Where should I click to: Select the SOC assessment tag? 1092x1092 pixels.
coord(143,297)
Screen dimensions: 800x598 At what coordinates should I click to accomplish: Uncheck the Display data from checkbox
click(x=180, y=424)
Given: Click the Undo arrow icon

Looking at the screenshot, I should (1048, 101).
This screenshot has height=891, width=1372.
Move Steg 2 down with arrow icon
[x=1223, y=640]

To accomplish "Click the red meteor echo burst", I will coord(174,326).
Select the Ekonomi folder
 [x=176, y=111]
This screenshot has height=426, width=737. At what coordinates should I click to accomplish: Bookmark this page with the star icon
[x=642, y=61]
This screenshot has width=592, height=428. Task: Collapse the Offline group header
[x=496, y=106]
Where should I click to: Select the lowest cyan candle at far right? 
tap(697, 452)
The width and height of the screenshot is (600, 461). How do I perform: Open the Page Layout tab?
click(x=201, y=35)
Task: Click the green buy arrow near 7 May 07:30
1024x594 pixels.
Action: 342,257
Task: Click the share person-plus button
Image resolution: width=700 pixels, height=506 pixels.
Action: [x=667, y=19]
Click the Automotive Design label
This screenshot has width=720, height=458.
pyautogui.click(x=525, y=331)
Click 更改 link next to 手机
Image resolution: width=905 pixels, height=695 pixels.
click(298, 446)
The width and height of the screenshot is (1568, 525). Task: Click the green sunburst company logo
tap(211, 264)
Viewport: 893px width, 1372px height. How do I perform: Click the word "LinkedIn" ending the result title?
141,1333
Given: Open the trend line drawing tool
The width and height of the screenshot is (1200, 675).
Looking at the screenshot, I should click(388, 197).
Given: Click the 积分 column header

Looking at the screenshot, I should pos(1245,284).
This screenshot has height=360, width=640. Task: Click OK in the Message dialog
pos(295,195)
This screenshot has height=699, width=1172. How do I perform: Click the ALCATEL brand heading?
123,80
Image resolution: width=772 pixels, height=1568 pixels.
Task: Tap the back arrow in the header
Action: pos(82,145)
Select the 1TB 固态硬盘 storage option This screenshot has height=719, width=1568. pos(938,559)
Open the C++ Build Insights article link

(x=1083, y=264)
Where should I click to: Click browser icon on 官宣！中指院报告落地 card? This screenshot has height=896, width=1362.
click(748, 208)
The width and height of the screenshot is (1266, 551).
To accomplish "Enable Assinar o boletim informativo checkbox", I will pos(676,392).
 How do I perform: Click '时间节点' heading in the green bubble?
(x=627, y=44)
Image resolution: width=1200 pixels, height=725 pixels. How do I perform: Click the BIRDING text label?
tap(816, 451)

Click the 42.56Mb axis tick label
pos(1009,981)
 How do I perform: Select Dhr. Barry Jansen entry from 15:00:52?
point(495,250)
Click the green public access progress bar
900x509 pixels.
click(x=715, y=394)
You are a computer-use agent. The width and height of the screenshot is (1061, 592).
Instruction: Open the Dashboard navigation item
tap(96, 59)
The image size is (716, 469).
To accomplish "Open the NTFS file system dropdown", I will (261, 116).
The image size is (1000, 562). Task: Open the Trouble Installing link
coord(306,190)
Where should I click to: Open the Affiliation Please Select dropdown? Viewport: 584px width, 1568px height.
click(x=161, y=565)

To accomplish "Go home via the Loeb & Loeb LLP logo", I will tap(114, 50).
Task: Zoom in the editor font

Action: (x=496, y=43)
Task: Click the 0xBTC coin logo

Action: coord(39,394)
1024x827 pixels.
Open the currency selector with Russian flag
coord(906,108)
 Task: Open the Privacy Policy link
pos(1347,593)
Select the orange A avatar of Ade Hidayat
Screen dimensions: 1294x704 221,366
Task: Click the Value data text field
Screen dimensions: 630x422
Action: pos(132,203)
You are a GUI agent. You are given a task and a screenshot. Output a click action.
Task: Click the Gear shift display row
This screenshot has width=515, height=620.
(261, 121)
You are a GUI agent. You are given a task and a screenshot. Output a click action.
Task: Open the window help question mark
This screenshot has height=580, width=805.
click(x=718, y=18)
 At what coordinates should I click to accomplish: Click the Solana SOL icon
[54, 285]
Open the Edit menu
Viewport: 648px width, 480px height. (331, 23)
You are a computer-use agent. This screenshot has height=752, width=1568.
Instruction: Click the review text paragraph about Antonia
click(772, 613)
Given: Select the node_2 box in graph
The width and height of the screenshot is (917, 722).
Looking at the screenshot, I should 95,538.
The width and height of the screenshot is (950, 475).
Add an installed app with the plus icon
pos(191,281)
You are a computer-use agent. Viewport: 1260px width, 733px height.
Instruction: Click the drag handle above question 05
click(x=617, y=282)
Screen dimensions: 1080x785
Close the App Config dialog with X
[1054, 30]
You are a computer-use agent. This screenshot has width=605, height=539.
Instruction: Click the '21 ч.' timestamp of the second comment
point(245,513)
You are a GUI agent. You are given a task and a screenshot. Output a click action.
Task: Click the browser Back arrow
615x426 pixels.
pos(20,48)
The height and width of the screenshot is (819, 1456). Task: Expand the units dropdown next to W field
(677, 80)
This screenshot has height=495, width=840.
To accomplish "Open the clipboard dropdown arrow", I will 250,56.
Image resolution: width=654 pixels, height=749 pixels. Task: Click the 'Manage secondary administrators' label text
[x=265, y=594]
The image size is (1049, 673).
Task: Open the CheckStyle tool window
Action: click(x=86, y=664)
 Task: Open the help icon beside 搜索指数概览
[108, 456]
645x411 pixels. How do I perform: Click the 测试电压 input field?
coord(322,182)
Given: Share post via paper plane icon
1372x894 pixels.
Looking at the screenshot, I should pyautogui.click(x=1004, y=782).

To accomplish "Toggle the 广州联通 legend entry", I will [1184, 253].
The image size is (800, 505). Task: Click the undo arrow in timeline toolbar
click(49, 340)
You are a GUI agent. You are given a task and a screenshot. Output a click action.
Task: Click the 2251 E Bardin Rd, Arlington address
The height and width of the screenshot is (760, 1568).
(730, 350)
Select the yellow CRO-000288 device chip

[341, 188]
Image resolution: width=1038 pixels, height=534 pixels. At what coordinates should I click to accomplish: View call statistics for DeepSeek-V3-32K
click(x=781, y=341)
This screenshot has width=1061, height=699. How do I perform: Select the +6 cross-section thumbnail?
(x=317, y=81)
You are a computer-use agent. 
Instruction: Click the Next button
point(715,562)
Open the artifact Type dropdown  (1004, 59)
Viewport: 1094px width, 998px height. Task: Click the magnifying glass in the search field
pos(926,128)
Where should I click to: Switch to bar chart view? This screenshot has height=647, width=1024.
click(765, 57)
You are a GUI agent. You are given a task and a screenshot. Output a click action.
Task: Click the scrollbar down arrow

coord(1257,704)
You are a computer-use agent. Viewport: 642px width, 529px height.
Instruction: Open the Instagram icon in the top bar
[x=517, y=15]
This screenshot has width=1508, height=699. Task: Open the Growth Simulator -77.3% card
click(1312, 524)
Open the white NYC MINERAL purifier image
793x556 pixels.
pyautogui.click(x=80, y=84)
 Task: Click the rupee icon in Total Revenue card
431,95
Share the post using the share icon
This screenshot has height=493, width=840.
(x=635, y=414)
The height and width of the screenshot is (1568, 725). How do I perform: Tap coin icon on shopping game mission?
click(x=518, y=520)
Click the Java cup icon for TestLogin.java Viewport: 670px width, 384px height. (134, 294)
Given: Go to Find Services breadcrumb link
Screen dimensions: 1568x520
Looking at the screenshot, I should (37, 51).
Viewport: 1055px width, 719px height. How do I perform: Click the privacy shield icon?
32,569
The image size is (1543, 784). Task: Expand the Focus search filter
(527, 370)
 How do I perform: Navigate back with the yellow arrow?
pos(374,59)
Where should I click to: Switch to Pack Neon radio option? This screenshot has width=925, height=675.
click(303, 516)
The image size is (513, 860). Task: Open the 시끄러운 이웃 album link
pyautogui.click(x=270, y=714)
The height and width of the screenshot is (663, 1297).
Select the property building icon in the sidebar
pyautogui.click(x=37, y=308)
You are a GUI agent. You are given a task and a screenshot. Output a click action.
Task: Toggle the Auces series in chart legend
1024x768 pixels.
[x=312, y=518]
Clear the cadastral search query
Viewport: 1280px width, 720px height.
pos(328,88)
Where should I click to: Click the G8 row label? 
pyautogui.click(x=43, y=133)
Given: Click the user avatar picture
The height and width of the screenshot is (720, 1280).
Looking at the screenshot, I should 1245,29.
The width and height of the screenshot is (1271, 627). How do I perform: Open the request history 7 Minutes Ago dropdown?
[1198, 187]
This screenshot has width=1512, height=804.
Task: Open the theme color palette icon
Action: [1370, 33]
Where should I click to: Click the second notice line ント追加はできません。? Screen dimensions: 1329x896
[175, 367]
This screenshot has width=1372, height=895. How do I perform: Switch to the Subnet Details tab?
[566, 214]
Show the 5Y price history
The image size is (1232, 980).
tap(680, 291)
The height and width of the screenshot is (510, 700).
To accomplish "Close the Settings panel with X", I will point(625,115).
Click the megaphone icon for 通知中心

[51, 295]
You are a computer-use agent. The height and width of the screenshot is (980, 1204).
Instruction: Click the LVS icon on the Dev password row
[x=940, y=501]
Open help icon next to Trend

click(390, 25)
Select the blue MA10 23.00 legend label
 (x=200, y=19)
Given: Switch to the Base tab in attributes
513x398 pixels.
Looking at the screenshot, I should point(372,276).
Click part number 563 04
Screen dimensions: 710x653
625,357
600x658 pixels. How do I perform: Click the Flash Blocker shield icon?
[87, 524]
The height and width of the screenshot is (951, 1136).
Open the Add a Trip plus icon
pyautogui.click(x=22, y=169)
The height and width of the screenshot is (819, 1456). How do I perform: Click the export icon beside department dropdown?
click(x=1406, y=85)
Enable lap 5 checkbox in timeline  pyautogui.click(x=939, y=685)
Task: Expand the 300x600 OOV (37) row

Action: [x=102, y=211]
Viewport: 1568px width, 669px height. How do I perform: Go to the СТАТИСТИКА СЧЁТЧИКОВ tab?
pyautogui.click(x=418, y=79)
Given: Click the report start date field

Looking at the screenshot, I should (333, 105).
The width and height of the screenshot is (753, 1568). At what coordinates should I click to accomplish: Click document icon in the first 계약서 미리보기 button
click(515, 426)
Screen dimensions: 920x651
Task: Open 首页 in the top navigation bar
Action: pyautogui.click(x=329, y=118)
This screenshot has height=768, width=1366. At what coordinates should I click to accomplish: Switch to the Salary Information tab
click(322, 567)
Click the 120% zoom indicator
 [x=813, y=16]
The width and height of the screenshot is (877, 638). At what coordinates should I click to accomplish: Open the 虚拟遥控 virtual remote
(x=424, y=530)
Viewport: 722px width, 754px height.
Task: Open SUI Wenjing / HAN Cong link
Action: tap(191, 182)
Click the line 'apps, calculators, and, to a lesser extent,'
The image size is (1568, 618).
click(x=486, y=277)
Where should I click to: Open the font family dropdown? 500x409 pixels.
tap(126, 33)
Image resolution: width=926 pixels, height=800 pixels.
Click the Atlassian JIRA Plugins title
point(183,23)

════════════════════

**Directions**
Look above for the line that contains "Select the 1TB". Starting there, transcribe every line exactly until you have copied the line that contains "Task: Open the window help question mark".

**Finished exercise**
Select the 1TB 固态硬盘 storage option This screenshot has height=719, width=1568. pos(938,559)
Open the C++ Build Insights article link

(x=1083, y=264)
Where should I click to: Click browser icon on 官宣！中指院报告落地 card? This screenshot has height=896, width=1362.
click(748, 208)
The width and height of the screenshot is (1266, 551).
To accomplish "Enable Assinar o boletim informativo checkbox", I will pos(676,392).
 How do I perform: Click '时间节点' heading in the green bubble?
(x=627, y=44)
Image resolution: width=1200 pixels, height=725 pixels. How do I perform: Click the BIRDING text label?
tap(816, 451)

Click the 42.56Mb axis tick label
pos(1009,981)
 How do I perform: Select Dhr. Barry Jansen entry from 15:00:52?
point(495,250)
Click the green public access progress bar
900x509 pixels.
click(x=715, y=394)
You are a computer-use agent. The width and height of the screenshot is (1061, 592).
Instruction: Open the Dashboard navigation item
tap(96, 59)
The image size is (716, 469).
To accomplish "Open the NTFS file system dropdown", I will (261, 116).
The image size is (1000, 562). Task: Open the Trouble Installing link
coord(306,190)
Where should I click to: Open the Affiliation Please Select dropdown? Viewport: 584px width, 1568px height.
click(x=161, y=565)

To accomplish "Go home via the Loeb & Loeb LLP logo", I will tap(114, 50).
Task: Zoom in the editor font

Action: (x=496, y=43)
Task: Click the 0xBTC coin logo

Action: coord(39,394)
1024x827 pixels.
Open the currency selector with Russian flag
coord(906,108)
 Task: Open the Privacy Policy link
pos(1347,593)
Select the orange A avatar of Ade Hidayat
Screen dimensions: 1294x704 221,366
Task: Click the Value data text field
Screen dimensions: 630x422
Action: pos(132,203)
You are a GUI agent. You are given a task and a screenshot. Output a click action.
Task: Click the Gear shift display row
This screenshot has width=515, height=620.
(261, 121)
You are a GUI agent. You are given a task and a screenshot. Output a click action.
Task: Open the window help question mark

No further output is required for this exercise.